The objection here is obvious: "We do learn from outcomes. It's called RLHF." And RLHF is real. It genuinely improves models between versions. But RLHF is population-level learning on a batch timescale. It takes thousands of human preference signals, aggregates them, and produces a better model for all users weeks or months later. What it doesn't do is help this agent on this task based on this outcome right now. If the agent chose the wrong tool for your specific request, RLHF will not prevent it from making the same mistake on your next request. It might prevent it for the next model generation, trained on enough similar examples, deployed on its own schedule. That's a different category of learning entirely.

The agent chose tool A and it failed. Next time it encounters a similar situation, it's less likely to choose tool A. The agent successfully completed a three-step workflow for a particular type of request. Next time it recognizes that request type, it's more confident in that workflow. The constraint boundary reflects demonstrated competence, not a static configuration someone set in a YAML file.

Research prototypes have demonstrated the principle. Voyager accumulates a skill library in Minecraft. Reflexion writes verbal self-critiques after failures and feeds them into future attempts. These are real, and they work in their narrow domains. But no production agent platform has absorbed these ideas. The standard stack can't, because every layer assumes a frozen model. The research proves the concept while the industry ships the opposite. Every agent handles its 1,000th task with the same capabilities and the same constraints as its 1st. All improvement comes from humans. Humans updating the prompts, humans refining the tool schemas, humans tightening the guardrails. The agent itself is a static participant in a process that changes only when someone manually changes it.

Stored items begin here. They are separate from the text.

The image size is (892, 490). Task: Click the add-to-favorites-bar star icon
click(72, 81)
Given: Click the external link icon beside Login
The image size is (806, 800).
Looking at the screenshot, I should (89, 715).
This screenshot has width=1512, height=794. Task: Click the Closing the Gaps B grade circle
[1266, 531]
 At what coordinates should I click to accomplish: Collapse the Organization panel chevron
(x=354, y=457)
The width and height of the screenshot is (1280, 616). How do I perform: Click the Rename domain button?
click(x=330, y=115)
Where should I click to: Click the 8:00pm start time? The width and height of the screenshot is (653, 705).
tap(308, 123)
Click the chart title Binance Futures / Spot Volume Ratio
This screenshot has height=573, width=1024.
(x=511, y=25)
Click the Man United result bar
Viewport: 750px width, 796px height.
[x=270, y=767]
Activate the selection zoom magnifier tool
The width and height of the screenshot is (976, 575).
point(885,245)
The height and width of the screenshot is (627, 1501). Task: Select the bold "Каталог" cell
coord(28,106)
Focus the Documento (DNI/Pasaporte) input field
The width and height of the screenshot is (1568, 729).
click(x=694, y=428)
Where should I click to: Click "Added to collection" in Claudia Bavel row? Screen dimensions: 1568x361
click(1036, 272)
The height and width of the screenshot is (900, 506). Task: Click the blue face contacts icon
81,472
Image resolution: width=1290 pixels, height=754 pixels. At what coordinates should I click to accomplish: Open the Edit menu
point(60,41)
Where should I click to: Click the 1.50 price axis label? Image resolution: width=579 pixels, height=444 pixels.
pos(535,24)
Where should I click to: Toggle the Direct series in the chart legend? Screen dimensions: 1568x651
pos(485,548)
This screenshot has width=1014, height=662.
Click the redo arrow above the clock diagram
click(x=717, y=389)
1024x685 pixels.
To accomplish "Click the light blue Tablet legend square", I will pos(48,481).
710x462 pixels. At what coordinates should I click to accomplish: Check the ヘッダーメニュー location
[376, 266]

The reason the agentic movement is going in circles is that it's trying to solve a learning problem with architecture. Better cages don't make the thing inside the cage smarter. Harder physics don't teach the agent to bowl. The exit from the loop isn't a better configuration of constraints. It's a system where the constraints reflect what the agent has actually demonstrated it can do.

Why the industry can't see this

The agentic AI ecosystem is built on a specific stack: LLM providers offer models via API, framework developers build orchestration layers, and product companies assemble tools and workflows on top. Every layer of this stack assumes a frozen model. The LLM provider ships a fixed model. The framework routes requests to that fixed model. The product wraps the fixed model in a fixed set of tools.

Learning from interaction would require a layer that doesn't exist in this stack. Not a bigger context window stuffed with interaction history, and not a vector database of past conversations retrieved by similarity. Something structurally different: a component that sits between the model and the tools, tracks whether its decisions actually worked, and adjusts future behavior based on what it finds.

But building a system where interaction drives learning is harder than anything else on the agent roadmap. Harder than adding tools, writing better prompts, or implementing approval flows. So the industry keeps iterating on the cage.

Where this goes

The agentic movement will produce useful products. Natural language interfaces to existing workflows have genuine value. Nobody should dismiss that.

But the trajectory is clear. "AI agent" as a category will quietly converge toward what it actually is: natural language automation. The LLM handles parsing and routing. Everything else is deterministic. The marketing will still say "intelligent agent" and "autonomous AI," but the architecture will be a routing layer with a language model at the front door.

And the circle will keep turning. The frameworks will change, the buzzwords will rotate, but the loop stays the same. Because the question the industry refuses to ask is not "how do we build a better cage?" It's "can the thing inside the cage grow?" And if it can't, you don't have an agent. You have a very expensive router, and everyone's arguing about the enclosure.

The exit from the loop was never a better constraint. It was always learning.